[Differentiability, Refactoring] Rethink parameter dictionaries in backends / Introduce hybrid differentiation modes

dominikandreasseitz commented 7 months ago

Issue:

Right now, when we do:

quantum_backend = SomeBackend()
conv = quantum_backend.convert(circuit, obs)
conv_circ, conv_obs, embedding_fn, params = conv

we store all of the following in the initial params dict:

(a) all variational user-facing parameters of the circuit AND observable (b) all fixed parameters in both circuit AND observable

Issue 1: when using torch, the (torch-based) backend then knows for which params to compute gradients via the requires_grad flag. however, this doesnt work for JAX.

issue 2: both diff_modes ADJOINT and GPSR do not support parametric observables

Possible Solution:

Introduce separate parameter dicts for initial fixed and vparams in both circuit and observable: initial_params = {'circuit_vparams': ..., 'circuit_fixedparams': ..., 'obs_vparams': ..., 'obs_fixedparams': ..., }

This way, we can easily differentiate between v and fixed params in JAX
We can start thinking about introducing hybrid diff_modes, circuit_diffmode = GPSR / ADJOINT, observable_diffmode= AD and use a certain diff routine on subsets of the parameters

nmheim commented 7 months ago

If I understand correctly, then the problem is that conv.params returns a dict that contains both fixed and variational parameters, right? would it be easier/more elegant to introduce a conv.vparams and conv.circuit.vparams (+same for observable) that returns only the variational parameters? then we don't have to change all the code that assumes conv.params to be one non-nested dict.

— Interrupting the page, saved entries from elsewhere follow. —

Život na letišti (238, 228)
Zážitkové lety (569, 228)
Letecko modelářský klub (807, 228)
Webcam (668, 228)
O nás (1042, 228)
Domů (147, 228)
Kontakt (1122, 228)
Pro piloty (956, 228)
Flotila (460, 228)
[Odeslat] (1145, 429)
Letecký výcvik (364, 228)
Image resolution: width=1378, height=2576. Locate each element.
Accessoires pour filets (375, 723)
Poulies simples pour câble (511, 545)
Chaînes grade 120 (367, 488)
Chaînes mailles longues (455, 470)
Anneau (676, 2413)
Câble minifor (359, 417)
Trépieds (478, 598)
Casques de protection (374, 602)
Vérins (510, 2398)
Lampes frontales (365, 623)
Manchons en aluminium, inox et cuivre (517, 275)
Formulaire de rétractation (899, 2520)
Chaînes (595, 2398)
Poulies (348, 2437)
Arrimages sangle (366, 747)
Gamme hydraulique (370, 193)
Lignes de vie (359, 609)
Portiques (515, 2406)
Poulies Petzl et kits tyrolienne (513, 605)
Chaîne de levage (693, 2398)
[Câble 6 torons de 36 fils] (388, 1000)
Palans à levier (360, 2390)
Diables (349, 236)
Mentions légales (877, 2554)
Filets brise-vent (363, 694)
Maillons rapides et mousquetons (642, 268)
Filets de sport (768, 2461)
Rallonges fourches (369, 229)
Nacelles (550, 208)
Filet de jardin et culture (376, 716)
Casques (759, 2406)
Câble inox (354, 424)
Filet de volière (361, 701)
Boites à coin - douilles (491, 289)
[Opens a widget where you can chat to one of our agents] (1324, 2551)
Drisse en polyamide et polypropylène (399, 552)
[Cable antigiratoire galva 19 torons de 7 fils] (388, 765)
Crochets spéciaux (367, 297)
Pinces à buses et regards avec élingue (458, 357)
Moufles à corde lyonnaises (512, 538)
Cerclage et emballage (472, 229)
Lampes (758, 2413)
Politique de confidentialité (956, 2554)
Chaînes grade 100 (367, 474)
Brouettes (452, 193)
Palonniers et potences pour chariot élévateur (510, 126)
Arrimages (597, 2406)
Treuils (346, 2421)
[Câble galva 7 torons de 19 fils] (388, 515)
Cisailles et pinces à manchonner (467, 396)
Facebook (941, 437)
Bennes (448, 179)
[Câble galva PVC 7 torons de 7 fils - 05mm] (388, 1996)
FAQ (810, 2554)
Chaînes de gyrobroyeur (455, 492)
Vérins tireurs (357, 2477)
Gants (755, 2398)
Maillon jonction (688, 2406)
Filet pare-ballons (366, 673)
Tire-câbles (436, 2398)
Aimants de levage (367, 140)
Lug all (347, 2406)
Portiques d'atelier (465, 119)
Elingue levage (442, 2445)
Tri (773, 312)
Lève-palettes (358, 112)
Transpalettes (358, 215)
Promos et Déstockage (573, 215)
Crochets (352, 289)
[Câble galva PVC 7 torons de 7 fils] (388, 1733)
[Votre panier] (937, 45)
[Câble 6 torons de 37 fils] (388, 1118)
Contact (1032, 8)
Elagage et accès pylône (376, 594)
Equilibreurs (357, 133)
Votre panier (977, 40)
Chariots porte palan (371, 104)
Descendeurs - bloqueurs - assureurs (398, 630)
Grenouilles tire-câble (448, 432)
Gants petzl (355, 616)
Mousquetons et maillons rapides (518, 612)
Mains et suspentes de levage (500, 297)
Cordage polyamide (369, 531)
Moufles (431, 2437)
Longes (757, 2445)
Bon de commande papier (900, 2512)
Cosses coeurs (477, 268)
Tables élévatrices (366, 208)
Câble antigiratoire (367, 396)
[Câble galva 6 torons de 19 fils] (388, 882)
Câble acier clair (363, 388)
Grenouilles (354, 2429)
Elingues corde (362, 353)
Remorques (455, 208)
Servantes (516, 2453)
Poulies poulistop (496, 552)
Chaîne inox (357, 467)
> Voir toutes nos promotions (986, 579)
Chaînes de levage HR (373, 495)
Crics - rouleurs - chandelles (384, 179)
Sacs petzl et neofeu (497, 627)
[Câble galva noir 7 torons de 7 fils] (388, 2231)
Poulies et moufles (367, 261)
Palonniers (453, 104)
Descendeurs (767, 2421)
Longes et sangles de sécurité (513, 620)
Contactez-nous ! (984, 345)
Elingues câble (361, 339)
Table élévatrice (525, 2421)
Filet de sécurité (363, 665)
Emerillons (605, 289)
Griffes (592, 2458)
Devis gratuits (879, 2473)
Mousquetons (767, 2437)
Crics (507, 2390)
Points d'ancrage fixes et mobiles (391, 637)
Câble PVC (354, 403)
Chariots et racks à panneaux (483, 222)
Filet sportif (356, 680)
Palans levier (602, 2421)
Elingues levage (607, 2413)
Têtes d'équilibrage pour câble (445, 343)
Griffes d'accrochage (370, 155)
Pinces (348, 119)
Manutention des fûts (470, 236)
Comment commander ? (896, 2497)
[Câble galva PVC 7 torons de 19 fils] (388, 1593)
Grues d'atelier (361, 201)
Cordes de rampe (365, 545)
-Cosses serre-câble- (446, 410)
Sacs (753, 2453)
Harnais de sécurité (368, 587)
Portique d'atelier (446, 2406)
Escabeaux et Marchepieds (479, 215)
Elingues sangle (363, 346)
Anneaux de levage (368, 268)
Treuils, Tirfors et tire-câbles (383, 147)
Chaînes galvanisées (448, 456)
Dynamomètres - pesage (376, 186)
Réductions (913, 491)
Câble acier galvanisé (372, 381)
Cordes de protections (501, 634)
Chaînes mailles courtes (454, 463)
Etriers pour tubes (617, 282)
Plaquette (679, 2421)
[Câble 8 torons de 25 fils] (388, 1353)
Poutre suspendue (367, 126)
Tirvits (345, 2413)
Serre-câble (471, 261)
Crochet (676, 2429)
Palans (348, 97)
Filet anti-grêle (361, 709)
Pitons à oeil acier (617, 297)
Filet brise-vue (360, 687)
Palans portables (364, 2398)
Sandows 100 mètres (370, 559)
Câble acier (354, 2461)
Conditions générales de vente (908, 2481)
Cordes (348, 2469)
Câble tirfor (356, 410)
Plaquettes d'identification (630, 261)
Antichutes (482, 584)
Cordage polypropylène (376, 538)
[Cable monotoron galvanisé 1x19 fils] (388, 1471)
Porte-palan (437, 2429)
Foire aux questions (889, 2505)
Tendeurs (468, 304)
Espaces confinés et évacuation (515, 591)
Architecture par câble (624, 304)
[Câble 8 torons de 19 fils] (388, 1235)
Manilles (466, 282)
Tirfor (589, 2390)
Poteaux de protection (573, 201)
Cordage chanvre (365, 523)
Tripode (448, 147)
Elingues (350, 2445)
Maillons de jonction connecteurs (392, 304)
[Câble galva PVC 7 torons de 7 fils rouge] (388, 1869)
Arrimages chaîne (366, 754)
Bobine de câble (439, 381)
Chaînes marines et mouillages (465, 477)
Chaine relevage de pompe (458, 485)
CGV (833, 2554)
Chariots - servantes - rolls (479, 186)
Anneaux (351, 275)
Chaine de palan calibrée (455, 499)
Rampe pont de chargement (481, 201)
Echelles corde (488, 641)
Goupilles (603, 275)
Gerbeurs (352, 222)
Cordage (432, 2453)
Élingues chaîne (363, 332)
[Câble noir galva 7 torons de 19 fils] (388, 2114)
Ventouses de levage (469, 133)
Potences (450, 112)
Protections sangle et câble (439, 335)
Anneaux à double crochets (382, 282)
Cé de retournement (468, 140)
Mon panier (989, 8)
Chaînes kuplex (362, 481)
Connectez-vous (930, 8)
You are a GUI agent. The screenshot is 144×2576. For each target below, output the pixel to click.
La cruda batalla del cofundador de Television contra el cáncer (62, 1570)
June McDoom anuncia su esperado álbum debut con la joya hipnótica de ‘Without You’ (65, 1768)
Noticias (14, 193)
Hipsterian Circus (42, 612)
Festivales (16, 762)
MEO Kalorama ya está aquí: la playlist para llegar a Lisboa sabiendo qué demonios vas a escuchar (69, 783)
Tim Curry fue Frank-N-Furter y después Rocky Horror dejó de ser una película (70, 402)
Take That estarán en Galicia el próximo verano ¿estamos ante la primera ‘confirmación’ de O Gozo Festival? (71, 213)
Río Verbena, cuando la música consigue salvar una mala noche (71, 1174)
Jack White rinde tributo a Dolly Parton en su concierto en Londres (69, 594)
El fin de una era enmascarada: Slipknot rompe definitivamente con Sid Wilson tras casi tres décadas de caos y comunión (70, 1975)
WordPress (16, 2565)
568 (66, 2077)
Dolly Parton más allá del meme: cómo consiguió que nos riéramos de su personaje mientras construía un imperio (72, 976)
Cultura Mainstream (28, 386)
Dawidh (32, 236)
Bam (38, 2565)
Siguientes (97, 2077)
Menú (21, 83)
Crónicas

dominikandreasseitz commented 7 months ago

yes great idea, but i would try to avoid changing the low-level interface so i would be inclined to keep the conv.params and let it just return the composition of conv.circuit.vparams,...

next question: do we want to give the user the option to choose which diff_mode to use for a particular part of the model?

GJBoth commented 7 months ago

If I remember correctly, I originally designed this with @awennersteen. Indeed we didn't consider fixing some parameters, and having different grad backends. There's two options, both without changing the API, I think:

Have the parameters always the returned dict always be trainable, and let the embedding_fn take care of adding in the non-trainable params. In my opinion not a great option for various reasons, but possible.
Instead of the params being a basic dict, make it a slightly more involved object with for example trainable_params, fixed_params, and the corresponding AD rules for each group. This is very Jax style (have a look at optax) I think this might cover everything we need. This is my preferred option, and I think in line with @dominikandreasseitz idea, if I understand it correctly?

awennersteen commented 7 months ago

next question: do we want to give the user the option to choose which diff_mode to use for a particular part of the model? IMHO, this sounds dangerous. But I guess it makes a lot of sense if consider for example a hybrid model where we have a classical NN composed with a QNN. I think that it should be strictly defined.

I, like @GJBoth, have no recollection of why we did this and what we may have considered or not :p The one thing I do remember was that after the initial design over the next month or so there where many hacks and patches to make it actually work...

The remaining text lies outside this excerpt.